# Instructions to follow
Output all of the entries exactly as they are given.

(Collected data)
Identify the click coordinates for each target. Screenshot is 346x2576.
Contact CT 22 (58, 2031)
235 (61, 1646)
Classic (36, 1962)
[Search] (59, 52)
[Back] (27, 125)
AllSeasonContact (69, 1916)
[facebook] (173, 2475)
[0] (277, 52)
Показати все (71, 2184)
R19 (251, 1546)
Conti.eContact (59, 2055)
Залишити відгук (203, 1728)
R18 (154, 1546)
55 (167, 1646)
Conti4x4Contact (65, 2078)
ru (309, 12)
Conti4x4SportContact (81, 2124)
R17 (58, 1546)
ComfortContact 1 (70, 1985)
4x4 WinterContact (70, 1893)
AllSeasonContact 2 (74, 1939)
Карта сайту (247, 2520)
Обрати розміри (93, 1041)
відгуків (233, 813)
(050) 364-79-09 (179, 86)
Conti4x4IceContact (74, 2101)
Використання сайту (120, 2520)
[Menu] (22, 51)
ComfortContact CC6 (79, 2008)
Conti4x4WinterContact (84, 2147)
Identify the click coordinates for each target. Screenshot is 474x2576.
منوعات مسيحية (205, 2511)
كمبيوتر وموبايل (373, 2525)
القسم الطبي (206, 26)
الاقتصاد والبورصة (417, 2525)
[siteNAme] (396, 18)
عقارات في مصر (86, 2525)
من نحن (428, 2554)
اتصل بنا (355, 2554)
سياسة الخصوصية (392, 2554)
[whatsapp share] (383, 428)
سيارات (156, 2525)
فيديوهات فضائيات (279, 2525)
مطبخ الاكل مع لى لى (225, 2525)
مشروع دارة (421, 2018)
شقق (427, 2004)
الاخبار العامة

# Task result
Identify the click coordinates for each target. Screenshot is 346x2576.
Contact CT 22 (58, 2031)
235 (61, 1646)
Classic (36, 1962)
[Search] (59, 52)
[Back] (27, 125)
AllSeasonContact (69, 1916)
[facebook] (173, 2475)
[0] (277, 52)
Показати все (71, 2184)
R19 (251, 1546)
Conti.eContact (59, 2055)
Залишити відгук (203, 1728)
R18 (154, 1546)
55 (167, 1646)
Conti4x4Contact (65, 2078)
ru (309, 12)
Conti4x4SportContact (81, 2124)
R17 (58, 1546)
ComfortContact 1 (70, 1985)
4x4 WinterContact (70, 1893)
AllSeasonContact 2 (74, 1939)
Карта сайту (247, 2520)
Обрати розміри (93, 1041)
відгуків (233, 813)
(050) 364-79-09 (179, 86)
Conti4x4IceContact (74, 2101)
Використання сайту (120, 2520)
[Menu] (22, 51)
ComfortContact CC6 (79, 2008)
Conti4x4WinterContact (84, 2147)
Identify the click coordinates for each target. Screenshot is 474x2576.
منوعات مسيحية (205, 2511)
كمبيوتر وموبايل (373, 2525)
القسم الطبي (206, 26)
الاقتصاد والبورصة (417, 2525)
[siteNAme] (396, 18)
عقارات في مصر (86, 2525)
من نحن (428, 2554)
اتصل بنا (355, 2554)
سياسة الخصوصية (392, 2554)
[whatsapp share] (383, 428)
سيارات (156, 2525)
فيديوهات فضائيات (279, 2525)
مطبخ الاكل مع لى لى (225, 2525)
مشروع دارة (421, 2018)
شقق (427, 2004)
الاخبار العامة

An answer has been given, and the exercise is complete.